I have a large R data.table
with a multi column key, where some value columns contain some NA. I'd like to remove groups that are entirely NA in one or more value columns, but keep the whole group otherwise.
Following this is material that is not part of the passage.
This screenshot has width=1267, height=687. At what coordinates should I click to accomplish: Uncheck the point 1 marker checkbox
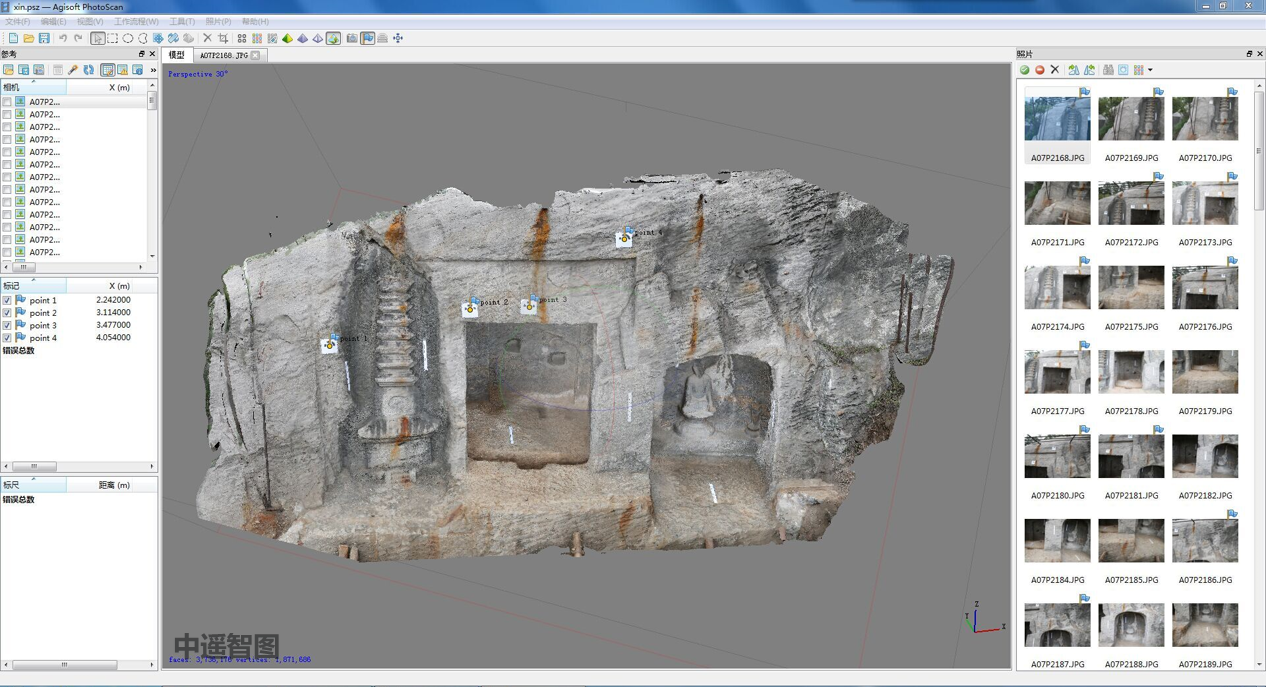point(7,300)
Repeating this for each column of the key.
To give a simplified example:
library(data.table)
DT = data.table(
Series = rep(letters[1:12], each = 3),
Id = 1:12,
Value1 = c(1:3, NA, 5:9, rep(NA,3), 1:3, NA, 5:9, rep(NA,3), 1:3, NA, 5:9, rep(NA,3)),
Value2 = c(rep(NA,3), 1:4, NA, 6:9, rep(NA,3), 1:9, 1:9, rep(NA,3)))
DT
Series Id Value1 Value2
1: a 1 1 NA
2: a 2 2 NA
3: a 3 3 NA
4: b 4 NA 1
5: b 5 5 2
6: b 6 6 3
7: c 7 7 4
8: c 8 8 NA
9: c 9 9 6
10: d 10 NA 7
11: d 11 NA 8
12: d 12 NA 9
13: e 1 1 NA
14: e 2 2 NA
15: e 3 3 NA
16: f 4 NA 1
17: f 5 5 2
18: f 6 6 3
19: g 7 7 4
20: g 8 8 5
21: g 9 9 6
22: h 10 NA 7
23: h 11 NA 8
24: h 12 NA 9
25: i 1 1 1
26: i 2 2 2
27: i 3 3 3
28: j 4 NA 4
29: j 5 5 5
30: j 6 6 6
31: k 7 7 7
32: k 8 8 8
33: k 9 9 9
34: l 10 NA NA
35: l 11 NA NA
36: l 12 NA NA
Series Id Value1 Value2
So I would like to drop:
- Series: a,d,e,h and l
- Ids: 4, 10,11 and 12
Correct result should look like:
Series Id Value1 Value2
1: b 5 5 2
2: b 6 6 3
3: c 7 7 4
4: c 8 8 NA
5: c 9 9 6
6: f 5 5 2
7: f 6 6 3
8: g 7 7 4
9: g 8 8 5
10: g 9 9 6
11: i 1 1 1
12: i 2 2 2
13: i 3 3 3
14: j 5 5 5
15: j 6 6 6
16: k 7 7 7
17: k 8 8 8
18: k 9 9 9
Series Id Value1 Value2
What I managed so far:
I can find the Series that are NA for Value1 like this:
DT[, sum(1-is.na(Value1)) == 0, by = Series][V1 == TRUE]
And I could even do
setkey(DT, Series)
DT = DT[DT[, sum(1-is.na(Value)) == 0, by = Series][V1 != TRUE]]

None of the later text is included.